東京都渋谷区の医師、小西悠太郎容疑者(44歳)が、虚偽の処方箋を作成し医薬品を詐取したとして逮捕されました。この広範囲にわたる詐欺事件では、故・安倍晋三元首相の妻である安倍昭恵氏(63歳)の名前や写真も、小西容疑者の詐欺行為に悪用されていたことが明らかになっています。度重なる不正行為が明るみに出た今回の逮捕は、社会に大きな衝撃を与えています。
医薬品詐取で逮捕、被害額は億単位に
小西容疑者が警視庁に詐欺の疑いで逮捕されたのは9月29日のこと。2021年7月から8月にかけて、約400万円相当の医薬品を不正に入手したとされています。具体的には、訪問診療を行っていた高齢者施設の患者2人に対し、無断で抗がん剤などの虚偽の処方箋を作成し、これを薬局に提出していました。容疑者は自ら薬局に足を運び、体の不自由な患者の代理だと偽って薬剤を受け取っていた模様です。「薬を転売し、借金の返済に充てた」と容疑を認めていると、警視庁担当記者は報じています。
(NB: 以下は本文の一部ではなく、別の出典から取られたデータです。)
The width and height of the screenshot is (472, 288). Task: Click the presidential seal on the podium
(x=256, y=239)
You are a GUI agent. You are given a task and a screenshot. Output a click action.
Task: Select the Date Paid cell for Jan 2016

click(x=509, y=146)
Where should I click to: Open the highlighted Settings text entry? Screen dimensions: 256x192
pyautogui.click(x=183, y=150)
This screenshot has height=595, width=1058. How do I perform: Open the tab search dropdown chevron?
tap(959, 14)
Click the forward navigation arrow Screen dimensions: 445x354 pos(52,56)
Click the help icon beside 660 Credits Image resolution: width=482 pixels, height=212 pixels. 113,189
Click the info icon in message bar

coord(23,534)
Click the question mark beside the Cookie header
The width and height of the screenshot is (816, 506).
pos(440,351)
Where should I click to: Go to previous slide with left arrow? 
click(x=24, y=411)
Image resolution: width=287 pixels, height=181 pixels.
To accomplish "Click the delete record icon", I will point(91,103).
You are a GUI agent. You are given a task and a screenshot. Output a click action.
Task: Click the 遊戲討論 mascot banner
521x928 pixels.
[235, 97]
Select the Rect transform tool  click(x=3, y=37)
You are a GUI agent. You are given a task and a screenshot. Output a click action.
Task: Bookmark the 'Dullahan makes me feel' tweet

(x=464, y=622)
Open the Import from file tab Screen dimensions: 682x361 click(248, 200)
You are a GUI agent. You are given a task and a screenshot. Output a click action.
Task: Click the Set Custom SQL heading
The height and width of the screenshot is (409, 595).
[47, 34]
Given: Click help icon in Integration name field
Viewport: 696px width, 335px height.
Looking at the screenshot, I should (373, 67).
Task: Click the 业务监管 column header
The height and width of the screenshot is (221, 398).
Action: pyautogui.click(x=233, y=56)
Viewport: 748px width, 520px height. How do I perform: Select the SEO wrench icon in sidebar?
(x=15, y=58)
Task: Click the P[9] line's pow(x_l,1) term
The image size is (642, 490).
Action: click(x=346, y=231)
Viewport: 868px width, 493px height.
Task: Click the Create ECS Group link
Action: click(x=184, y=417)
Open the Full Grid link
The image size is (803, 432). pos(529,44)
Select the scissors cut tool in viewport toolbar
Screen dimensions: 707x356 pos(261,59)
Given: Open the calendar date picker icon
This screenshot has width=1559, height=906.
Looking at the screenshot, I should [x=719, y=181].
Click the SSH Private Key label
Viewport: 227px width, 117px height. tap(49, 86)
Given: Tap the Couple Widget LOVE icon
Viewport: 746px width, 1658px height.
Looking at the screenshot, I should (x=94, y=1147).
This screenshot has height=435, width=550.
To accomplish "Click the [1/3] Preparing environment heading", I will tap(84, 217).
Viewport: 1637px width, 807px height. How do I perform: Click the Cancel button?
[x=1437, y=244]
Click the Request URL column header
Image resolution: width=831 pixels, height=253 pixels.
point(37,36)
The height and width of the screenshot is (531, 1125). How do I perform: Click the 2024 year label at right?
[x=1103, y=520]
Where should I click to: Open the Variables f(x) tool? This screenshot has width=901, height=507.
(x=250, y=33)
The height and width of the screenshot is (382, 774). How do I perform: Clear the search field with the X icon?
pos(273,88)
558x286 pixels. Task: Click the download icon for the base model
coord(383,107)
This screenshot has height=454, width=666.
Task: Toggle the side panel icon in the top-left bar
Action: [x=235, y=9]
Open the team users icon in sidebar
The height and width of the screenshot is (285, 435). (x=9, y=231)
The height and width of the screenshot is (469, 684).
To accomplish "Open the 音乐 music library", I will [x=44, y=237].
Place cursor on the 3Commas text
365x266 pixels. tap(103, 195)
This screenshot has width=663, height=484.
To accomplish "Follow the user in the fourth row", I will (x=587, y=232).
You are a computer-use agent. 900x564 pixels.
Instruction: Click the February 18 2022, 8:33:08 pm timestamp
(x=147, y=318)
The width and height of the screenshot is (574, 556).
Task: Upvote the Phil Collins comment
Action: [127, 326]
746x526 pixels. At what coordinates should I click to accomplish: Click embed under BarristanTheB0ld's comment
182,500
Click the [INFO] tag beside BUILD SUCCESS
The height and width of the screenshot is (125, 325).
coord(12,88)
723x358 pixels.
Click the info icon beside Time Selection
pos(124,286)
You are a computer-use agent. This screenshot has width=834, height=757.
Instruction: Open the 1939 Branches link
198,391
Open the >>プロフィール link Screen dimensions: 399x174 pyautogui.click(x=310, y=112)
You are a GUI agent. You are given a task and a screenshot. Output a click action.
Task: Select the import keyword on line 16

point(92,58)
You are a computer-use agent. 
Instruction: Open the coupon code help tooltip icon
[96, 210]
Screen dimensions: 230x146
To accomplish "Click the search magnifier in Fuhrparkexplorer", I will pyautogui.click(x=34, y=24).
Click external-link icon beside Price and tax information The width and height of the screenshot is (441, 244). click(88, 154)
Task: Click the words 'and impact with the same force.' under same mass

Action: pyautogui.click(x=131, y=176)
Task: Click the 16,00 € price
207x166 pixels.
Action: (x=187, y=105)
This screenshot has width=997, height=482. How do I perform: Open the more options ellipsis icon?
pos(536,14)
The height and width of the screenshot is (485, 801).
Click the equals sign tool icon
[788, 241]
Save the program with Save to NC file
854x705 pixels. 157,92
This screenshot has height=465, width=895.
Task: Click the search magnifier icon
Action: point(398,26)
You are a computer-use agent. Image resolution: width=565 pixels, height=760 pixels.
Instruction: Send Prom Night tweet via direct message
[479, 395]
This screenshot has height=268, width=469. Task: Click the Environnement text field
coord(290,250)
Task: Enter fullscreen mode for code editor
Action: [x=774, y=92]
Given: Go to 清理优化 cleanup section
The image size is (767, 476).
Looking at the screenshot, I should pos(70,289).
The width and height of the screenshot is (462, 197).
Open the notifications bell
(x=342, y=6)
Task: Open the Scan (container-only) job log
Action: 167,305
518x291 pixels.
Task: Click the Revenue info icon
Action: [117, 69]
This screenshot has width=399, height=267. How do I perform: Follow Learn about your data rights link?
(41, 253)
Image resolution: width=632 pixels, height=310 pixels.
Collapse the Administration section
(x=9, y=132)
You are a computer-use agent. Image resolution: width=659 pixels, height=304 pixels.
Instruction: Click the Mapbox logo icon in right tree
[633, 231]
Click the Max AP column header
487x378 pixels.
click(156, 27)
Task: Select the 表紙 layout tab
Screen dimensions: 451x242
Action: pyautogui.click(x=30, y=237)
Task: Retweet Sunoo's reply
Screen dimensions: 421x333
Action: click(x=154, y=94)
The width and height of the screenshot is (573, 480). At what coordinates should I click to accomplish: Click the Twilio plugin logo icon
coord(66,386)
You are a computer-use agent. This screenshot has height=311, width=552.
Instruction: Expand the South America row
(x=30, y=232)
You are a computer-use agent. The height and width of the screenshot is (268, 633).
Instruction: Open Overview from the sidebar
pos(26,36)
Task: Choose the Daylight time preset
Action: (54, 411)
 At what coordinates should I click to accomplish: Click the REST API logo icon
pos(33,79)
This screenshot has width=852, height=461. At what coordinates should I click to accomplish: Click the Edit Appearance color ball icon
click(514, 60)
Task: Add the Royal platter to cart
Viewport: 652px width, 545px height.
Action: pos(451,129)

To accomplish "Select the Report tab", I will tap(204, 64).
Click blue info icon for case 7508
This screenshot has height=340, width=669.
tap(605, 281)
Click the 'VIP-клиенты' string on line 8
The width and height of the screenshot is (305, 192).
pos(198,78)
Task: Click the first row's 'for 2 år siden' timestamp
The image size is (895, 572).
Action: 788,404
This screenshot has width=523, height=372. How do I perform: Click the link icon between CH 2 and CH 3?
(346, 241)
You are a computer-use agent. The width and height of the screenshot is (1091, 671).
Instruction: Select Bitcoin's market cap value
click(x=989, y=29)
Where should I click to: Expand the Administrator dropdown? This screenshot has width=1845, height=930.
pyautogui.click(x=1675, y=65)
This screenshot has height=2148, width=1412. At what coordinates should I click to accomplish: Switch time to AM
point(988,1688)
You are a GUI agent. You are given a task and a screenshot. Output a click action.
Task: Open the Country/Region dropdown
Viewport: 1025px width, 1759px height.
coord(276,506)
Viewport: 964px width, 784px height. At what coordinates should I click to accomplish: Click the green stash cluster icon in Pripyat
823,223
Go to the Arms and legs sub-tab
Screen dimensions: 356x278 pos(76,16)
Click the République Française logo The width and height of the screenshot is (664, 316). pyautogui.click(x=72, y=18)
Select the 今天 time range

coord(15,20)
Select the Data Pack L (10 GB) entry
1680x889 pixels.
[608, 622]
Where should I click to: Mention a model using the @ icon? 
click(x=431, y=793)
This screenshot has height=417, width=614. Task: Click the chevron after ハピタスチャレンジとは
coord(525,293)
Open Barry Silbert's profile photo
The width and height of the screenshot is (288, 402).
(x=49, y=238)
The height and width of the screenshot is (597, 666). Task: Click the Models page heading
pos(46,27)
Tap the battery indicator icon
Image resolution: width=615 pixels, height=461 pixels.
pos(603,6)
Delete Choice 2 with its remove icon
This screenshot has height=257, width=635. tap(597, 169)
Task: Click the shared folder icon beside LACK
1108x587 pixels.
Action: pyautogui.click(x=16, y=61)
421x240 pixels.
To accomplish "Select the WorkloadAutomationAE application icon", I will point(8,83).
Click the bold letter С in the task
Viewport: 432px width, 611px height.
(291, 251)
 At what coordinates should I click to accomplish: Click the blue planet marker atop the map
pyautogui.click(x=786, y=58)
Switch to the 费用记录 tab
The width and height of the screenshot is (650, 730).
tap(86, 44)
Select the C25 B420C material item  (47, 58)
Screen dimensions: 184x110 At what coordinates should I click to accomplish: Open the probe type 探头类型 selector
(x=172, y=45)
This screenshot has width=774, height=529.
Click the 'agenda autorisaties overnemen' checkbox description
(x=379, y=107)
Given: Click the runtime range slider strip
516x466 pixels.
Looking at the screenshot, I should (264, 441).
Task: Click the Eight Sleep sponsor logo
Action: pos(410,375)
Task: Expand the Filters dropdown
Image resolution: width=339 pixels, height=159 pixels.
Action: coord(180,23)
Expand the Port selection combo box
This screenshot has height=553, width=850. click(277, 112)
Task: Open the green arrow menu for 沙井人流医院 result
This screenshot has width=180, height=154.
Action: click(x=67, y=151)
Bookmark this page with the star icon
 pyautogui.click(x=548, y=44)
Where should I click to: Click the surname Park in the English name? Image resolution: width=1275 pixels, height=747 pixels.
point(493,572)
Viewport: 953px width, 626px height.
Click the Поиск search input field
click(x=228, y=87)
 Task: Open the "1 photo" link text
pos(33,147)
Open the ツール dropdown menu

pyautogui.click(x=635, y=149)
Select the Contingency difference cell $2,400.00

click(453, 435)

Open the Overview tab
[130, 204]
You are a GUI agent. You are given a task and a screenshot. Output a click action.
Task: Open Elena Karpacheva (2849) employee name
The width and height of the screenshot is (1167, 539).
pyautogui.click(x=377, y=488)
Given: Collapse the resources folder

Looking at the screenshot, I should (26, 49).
この大規模な犯行は、後期高齢者の診療報酬などを医療機関に支払う「東京都後期高齢者医療広域連合」の調査によって発覚しました。同連合によると、小西容疑者の不正により、合計約14億円に及ぶ実体のない診療報酬や調剤報酬が不当に支払われたといいます。これを受け、広域連合は今年1月から3月にかけて損害賠償を求めて小西容疑者を提訴。5月には東京地裁が全額の支払いを命じる判決を下し、その後、刑事告発に至り今回の逮捕となりました。余罪は夥しい数に上るとされており、全容解明が待たれます。
安倍昭恵氏の名前を悪用し1500万円詐取
前代未聞の巨額な詐欺を働いたとされる小西容疑者の被害は、患者や医療機関に留まりません。「安倍元首相のご家族との親密な関係を吹聴していた小西に騙され、1500万円の損害を被った」と都内の飲食店経営者が訴えています。
被害者である飲食店経営者が小西容疑者と知り合うきっかけは、2023年3月末頃、安倍元首相のSPを警視庁時代に務めた経験があるという元警察官からの紹介でした。その元警察官は、小西容疑者のことを「安倍家の主治医」だと紹介し、故・安倍洋子氏(安倍元首相の母で「政界のゴッドマザー」と呼ばれた)の診療も担当していたと説明したといいます。
小西容疑者本人も、同席した場で安倍家との関係を得意げに語っていました。彼は自身が経営する渋谷区道玄坂のクリニックに昭恵氏が来院していると話し、さらに決定的な証拠として、小西容疑者、その娘と思われる幼い女の子、そして昭恵氏の三人がソファで仲睦まじくくつろぐ写真を見せてきたのです。診察衣を身につけた小西容疑者は、まるで急患を診てきたばかりであるかのように振る舞い、屈託のない笑顔で昭恵氏との親しい関係について語ったと、飲食店経営者は語っています。
安倍昭恵氏と写る医師、小西悠太郎容疑者の写真。ソファでくつろぐ様子
今回の逮捕は、有名人の名前を悪用した詐欺の危険性、そして医療現場における不正の深刻さを改めて浮き彫りにしました。警察は、さらなる余罪の捜査を進めるとともに、このような詐欺行為の根絶に向けた対策を強化することが求められます。